§ Work item
Of all the lines below, output only those starting at the one with "Viewport: 180px width, 181px height." and ending at the one with "Select the smaller", both ends included, exactly as written.
*** Opening Record excerpts ***
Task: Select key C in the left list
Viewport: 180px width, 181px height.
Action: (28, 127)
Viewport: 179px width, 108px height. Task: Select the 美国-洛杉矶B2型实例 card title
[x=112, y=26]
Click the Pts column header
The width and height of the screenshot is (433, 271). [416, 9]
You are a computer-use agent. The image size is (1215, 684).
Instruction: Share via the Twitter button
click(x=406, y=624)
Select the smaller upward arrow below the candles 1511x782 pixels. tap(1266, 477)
*** Closing Record excerpts ***
*** Opening Record excerpts ***
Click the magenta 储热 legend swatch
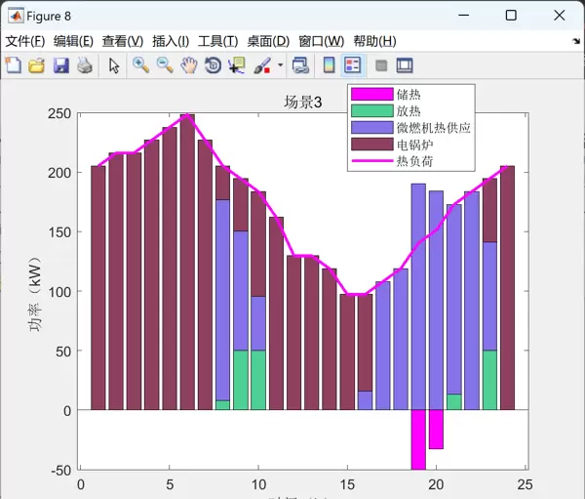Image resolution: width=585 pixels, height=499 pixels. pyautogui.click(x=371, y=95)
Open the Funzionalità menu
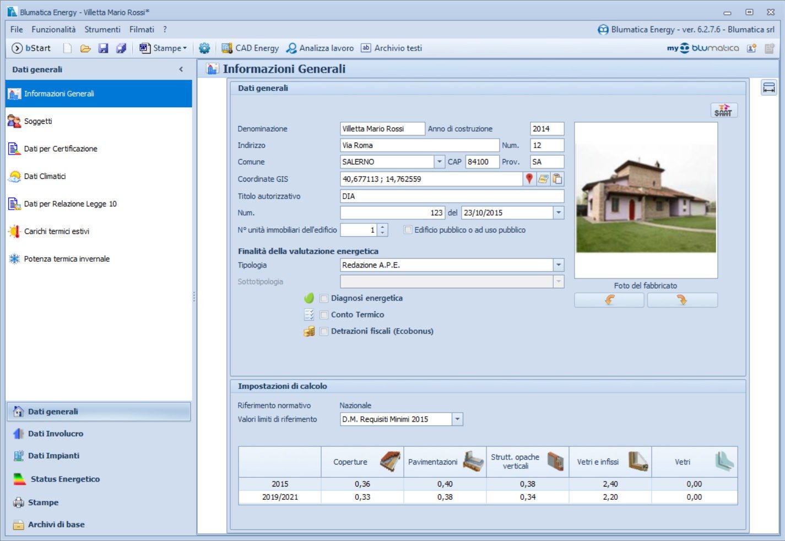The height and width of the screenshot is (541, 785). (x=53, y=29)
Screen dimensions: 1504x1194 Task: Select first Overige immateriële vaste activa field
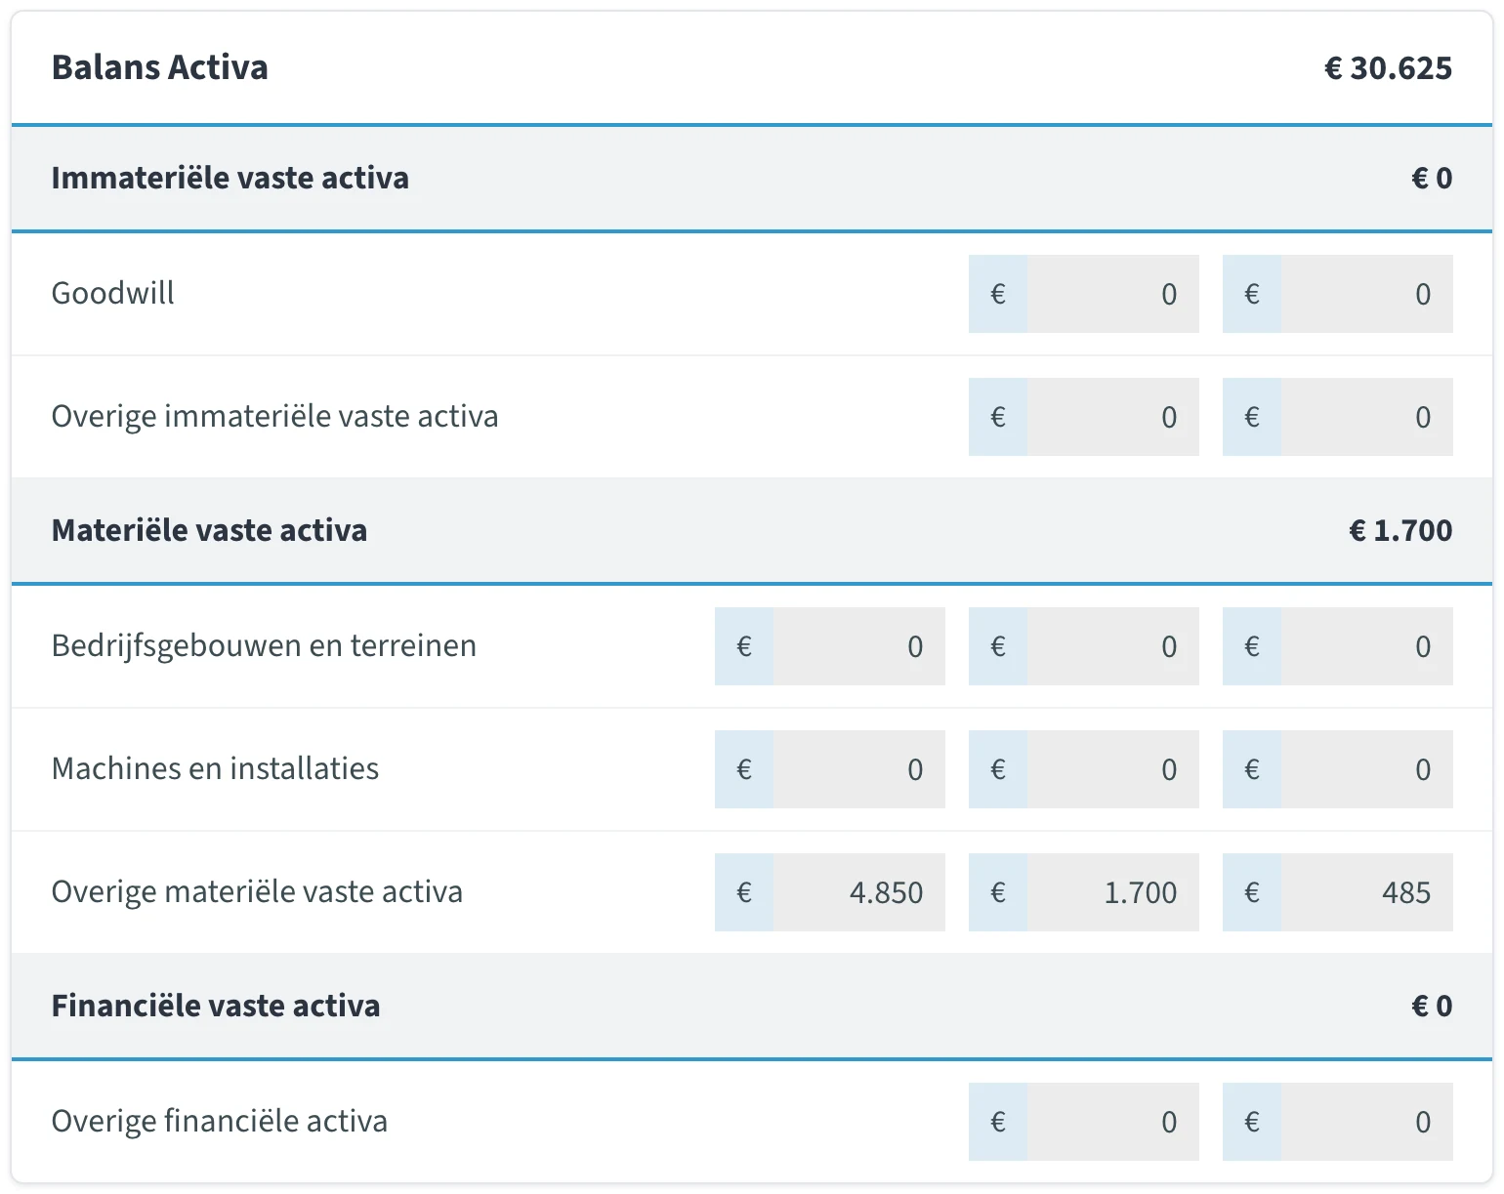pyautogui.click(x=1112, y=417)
*** Closing Record excerpts ***
§ Reply to the task
Viewport: 180px width, 181px height.
Action: (28, 127)
Viewport: 179px width, 108px height. Task: Select the 美国-洛杉矶B2型实例 card title
[x=112, y=26]
Click the Pts column header
The width and height of the screenshot is (433, 271). [416, 9]
You are a computer-use agent. The image size is (1215, 684).
Instruction: Share via the Twitter button
click(x=406, y=624)
Select the smaller upward arrow below the candles 1511x782 pixels. tap(1266, 477)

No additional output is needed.